Childhood's End - Arthur C. Clarke [51]
The tiny cabin vibrated with power-the power which could hold at bay the immense weight of the waters above their heads, and could create this little bubble of light and air within which men could live. If that power failed, thought Jan, they would become prisoners in a metal tomb, buried deep in the silt of the ocean bed.
"Time to get a fix," said the pilot. He threw a set of switches, and the submarine came to rest in a gentle surge of deceleration as the jets ceased their thrust. The vessel was motionless, floating in equilibrium as a balloon floats in the atmosphere.
It took only a moment to check their position on the sonar grid. When he had finished with his instrument readings, the pilot remarked; "Before we start the motors again, let's see if we can hear anything."
The loudspeaker flooded the quiet little room with a low, continuous murmur of sound. There was no outstanding noise that Jan could distinguish from the rest. It was a steady background, into which all individual sounds had been blended. He was listening, Jan knew, to the myriad creatures of the sea talking together. It was as if he stood in the centre of a forest that teemed with life-except that there he would have recognized some of the individual voices.
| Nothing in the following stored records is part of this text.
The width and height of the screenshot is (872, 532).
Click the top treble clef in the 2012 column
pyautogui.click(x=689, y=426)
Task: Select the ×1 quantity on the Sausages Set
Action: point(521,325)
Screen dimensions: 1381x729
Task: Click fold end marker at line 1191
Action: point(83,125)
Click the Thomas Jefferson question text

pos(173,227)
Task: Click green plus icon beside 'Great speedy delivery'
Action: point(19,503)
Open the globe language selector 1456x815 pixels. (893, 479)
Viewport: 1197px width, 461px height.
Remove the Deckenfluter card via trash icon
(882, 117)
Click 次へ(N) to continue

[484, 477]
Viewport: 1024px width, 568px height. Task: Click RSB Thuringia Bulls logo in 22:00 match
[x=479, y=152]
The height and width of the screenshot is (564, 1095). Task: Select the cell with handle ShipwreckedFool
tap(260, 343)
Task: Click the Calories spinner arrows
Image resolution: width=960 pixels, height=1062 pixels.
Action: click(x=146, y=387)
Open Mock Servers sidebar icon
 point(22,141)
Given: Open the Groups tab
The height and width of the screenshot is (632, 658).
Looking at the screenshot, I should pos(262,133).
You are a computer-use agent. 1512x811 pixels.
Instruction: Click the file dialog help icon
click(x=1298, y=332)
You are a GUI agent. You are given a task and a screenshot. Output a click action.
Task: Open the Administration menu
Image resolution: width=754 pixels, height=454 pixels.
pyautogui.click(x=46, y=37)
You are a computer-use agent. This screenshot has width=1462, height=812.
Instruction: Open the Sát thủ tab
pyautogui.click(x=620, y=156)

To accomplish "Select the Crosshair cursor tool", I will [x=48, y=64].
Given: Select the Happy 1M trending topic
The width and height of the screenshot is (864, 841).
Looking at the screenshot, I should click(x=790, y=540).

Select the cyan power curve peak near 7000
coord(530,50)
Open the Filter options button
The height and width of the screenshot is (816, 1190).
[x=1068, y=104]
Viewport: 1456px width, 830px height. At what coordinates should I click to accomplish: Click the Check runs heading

Here, not one thread in the tapestry of sound could be disentangled and identified. It was so alien, so remote from anything he had ever known, that it set Jan's scalp crawling. And yet this was part of his own world-
The shriek cut across the vibrating background like a flash of lightning against a dark stormcloud. It faded swiftly away Into a banshee wail, an undulation that dwindled and died, yet was repeated a moment later from a more distant source. Then a chorus of screams broke out, a pandemonium that caused the pilot to reach swiftly for the volume control.
"What in the name of God was that?" gasped Jan.
"Weird, isn't it? It's a school of whales, about ten kilometres away. I knew they were in the neighbourhood and thought you'd like to hear them."
Jan shuddered.
"And I always thought the sea was silent! Why do they make such a din?"
"Talking to one another, I suppose. Sullivan could tell you-they say he can even identify some individual whales, though I find that hard to believe. Hello, we've got company!"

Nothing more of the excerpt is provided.